The RA task also watches existing downstream IPv6 prefixes. Non-NAT66 routable prefixes are temporarily advertised with zero lifetime so clients stop using them while NAT66 owns the downstream IPv6 mode. Current NAT66 RAs and suppressed prefix withdrawals use the actual downstream MTU when available, falling back to the daemon default when MTU lookup fails.

Config replacement can change the deterministic NAT66 gateway. The runtime records old gateways that need later withdrawal, but only while the process is alive. Clean still relies on deterministic prefix reconstruction, not this in-memory list.

Failure Boundaries

NAT66 startup is best effort across these pieces:

  • Per-MAC TCP listener setup or routing failure is nonfatal; NAT66 continues without that MAC/protocol interception when other capabilities started.
  • Per-MAC UDP listener setup or routing failure is nonfatal; NAT66 continues without that MAC/protocol interception when other capabilities started.
  • RA task setup failure is nonfatal; existing NAT66 interception may continue, but clients may need other configuration to discover the gateway.
  • ICMP registration failure is nonfatal; NAT66 continues without ICMP Echo interception.
  • Unattributable ICMP NFQUEUE packets are dropped and reported as nonfatal background state.
  • ICMP error-queue setup failure is reported, but Echo and UDP may continue without that error translation path.
  • Runtime packet parse failures, unmapped errors, and ordinary remote failures should be dropped or logged without stopping the session.

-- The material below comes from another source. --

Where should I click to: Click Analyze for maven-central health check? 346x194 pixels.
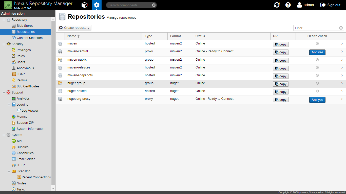pos(317,52)
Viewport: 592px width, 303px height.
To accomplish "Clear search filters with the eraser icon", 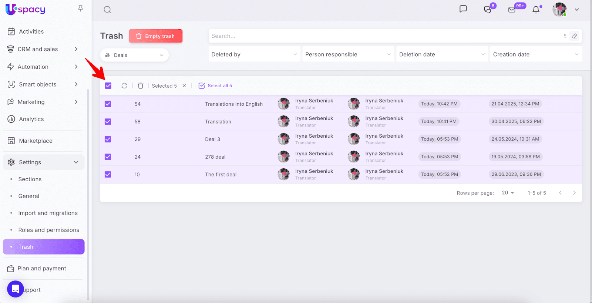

Session startup treats total NAT66 startup failure as optional at the session level: if clients are present and NAT66 commits no TCP or UDP listener, it disables ipv6_nat in the shared config and starts routing without NAT66 interception. If there are no clients yet, NAT66 remains eligible for a later replacement instead of being treated as failed.

Cleanup

NAT66 cleanup has two layers:

  • session stop cancels runtime tasks and withdraws advertised prefixes;
  • routing cleanup removes deterministic routes, addresses, rules, and firewall state.

Per-MAC runtime removal cancels that MAC's TCP tasks, UDP associations, Echo allocations, and UDP error registrations, then preserves final source counters long enough for one structured traffic-counter read.

Do not add persisted NAT66 cleanup state. If state can leak after process death, Clean must be able to reconstruct and delete it from deterministic identifiers, current interfaces, and the prefix seed.